Give the number of lines in the records below that contain the word "Open", matching case exactly. Reply with the number only.

▶ **Dataset items**
◇ ◇ ◇ ◇

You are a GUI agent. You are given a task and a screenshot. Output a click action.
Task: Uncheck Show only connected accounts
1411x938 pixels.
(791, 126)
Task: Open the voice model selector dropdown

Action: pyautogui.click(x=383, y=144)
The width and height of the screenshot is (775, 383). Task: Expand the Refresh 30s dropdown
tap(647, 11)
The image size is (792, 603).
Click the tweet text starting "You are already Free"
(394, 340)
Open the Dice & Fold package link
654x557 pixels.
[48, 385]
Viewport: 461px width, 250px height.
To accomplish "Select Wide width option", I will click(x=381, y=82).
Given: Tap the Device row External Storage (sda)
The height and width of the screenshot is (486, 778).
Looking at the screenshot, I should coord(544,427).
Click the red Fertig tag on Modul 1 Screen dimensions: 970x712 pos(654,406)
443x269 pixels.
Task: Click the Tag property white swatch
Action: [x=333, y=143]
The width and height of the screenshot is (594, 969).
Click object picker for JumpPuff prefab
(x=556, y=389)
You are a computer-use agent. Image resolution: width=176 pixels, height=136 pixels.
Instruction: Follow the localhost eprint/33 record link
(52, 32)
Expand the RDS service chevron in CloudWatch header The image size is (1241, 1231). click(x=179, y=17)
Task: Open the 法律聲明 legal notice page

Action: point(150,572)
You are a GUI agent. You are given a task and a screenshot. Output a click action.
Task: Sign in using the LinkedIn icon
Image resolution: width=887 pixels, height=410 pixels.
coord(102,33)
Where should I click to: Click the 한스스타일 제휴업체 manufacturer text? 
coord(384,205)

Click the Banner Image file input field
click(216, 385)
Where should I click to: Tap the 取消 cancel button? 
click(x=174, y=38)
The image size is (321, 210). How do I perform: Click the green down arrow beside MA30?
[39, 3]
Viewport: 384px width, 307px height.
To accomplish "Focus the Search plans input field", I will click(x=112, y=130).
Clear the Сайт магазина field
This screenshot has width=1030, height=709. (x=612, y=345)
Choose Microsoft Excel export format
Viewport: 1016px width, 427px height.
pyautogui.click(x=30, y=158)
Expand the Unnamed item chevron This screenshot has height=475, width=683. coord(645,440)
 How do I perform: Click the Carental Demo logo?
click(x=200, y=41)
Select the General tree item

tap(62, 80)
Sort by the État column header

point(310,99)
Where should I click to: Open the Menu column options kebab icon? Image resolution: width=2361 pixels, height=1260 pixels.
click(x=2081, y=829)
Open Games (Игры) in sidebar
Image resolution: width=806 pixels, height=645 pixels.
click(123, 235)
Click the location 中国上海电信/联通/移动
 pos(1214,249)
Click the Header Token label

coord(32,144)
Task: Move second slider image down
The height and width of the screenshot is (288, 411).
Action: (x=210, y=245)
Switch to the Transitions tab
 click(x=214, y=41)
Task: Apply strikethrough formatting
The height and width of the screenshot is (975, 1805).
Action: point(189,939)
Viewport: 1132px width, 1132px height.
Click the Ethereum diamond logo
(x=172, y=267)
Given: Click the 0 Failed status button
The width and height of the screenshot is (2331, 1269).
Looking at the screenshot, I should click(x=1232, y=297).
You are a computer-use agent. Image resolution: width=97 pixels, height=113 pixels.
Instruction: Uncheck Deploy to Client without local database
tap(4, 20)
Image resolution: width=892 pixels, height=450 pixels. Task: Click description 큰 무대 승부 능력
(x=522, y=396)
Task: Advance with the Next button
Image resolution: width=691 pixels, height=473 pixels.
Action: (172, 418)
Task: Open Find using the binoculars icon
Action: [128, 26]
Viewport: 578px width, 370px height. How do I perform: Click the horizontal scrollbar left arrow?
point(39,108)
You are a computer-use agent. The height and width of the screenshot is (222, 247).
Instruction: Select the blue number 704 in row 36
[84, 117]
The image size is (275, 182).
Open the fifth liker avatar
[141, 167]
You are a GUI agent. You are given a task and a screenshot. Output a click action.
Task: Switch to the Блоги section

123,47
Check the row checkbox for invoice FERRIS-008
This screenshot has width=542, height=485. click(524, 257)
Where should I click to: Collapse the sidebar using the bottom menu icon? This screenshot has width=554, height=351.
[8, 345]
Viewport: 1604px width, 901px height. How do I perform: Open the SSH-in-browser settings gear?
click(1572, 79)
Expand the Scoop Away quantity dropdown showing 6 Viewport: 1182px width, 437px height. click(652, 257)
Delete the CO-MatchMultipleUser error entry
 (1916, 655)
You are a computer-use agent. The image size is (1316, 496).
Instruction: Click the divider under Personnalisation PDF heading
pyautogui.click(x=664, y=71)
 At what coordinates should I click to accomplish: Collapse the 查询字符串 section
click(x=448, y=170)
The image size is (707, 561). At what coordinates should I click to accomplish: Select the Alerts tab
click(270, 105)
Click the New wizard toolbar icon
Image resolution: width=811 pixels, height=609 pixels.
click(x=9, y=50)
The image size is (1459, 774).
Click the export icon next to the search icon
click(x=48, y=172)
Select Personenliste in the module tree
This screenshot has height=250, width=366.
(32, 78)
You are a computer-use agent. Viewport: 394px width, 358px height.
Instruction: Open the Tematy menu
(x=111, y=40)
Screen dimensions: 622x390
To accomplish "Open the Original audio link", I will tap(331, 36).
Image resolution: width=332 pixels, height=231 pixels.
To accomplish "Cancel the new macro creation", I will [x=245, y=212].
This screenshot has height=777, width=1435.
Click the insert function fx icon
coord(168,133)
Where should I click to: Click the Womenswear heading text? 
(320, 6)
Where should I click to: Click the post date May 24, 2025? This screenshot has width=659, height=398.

◇ ◇ ◇ ◇

▶ **Solution to the problem**
10